- PROBLEM -
Nothing but the line holding "The width and height of the screenshot is (1568, 735)." and the lines after it, through the end of the records, should be set down, each exactly as it is.

- - - -

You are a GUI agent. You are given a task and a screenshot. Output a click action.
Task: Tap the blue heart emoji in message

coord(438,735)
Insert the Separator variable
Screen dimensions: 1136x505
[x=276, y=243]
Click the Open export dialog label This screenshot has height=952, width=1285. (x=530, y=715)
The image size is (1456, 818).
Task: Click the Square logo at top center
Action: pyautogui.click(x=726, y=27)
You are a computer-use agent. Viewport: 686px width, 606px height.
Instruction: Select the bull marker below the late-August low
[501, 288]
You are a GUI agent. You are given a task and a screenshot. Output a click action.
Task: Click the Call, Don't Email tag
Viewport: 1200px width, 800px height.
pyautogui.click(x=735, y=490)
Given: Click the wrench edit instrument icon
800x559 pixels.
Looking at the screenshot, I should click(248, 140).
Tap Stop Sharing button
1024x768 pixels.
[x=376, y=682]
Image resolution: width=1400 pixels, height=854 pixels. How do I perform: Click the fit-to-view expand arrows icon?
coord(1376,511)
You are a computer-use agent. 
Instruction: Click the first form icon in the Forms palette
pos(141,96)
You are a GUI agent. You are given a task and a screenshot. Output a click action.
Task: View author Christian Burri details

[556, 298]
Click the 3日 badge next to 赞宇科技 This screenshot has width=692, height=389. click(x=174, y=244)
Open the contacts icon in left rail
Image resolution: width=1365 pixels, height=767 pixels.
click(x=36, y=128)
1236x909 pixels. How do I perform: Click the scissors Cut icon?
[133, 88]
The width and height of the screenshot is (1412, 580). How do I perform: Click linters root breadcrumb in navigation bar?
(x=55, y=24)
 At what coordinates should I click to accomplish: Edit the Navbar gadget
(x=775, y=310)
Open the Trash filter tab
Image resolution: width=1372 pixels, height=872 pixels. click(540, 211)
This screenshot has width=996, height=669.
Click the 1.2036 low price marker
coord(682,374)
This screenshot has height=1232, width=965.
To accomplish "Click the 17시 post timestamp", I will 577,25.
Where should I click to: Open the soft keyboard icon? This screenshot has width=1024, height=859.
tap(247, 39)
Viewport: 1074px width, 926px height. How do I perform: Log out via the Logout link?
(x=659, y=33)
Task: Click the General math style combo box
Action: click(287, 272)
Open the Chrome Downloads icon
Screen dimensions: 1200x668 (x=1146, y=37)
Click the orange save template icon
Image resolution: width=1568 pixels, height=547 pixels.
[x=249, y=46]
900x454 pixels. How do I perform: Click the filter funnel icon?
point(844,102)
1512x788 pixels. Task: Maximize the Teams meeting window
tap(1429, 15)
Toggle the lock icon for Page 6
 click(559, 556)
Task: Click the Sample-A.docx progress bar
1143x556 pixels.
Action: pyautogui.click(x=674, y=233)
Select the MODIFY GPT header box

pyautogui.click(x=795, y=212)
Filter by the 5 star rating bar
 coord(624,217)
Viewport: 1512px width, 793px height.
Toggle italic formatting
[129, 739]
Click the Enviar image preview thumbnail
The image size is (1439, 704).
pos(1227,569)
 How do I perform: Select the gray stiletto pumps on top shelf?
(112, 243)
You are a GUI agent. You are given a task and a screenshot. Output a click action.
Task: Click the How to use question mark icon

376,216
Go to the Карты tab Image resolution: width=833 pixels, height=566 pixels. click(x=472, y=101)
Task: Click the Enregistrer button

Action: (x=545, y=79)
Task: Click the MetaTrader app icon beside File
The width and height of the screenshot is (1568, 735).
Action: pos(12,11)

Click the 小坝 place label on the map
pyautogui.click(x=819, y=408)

- - - -

- YOUR SOLUTION -
The width and height of the screenshot is (1568, 735).
Action: pos(12,11)

Click the 小坝 place label on the map
pyautogui.click(x=819, y=408)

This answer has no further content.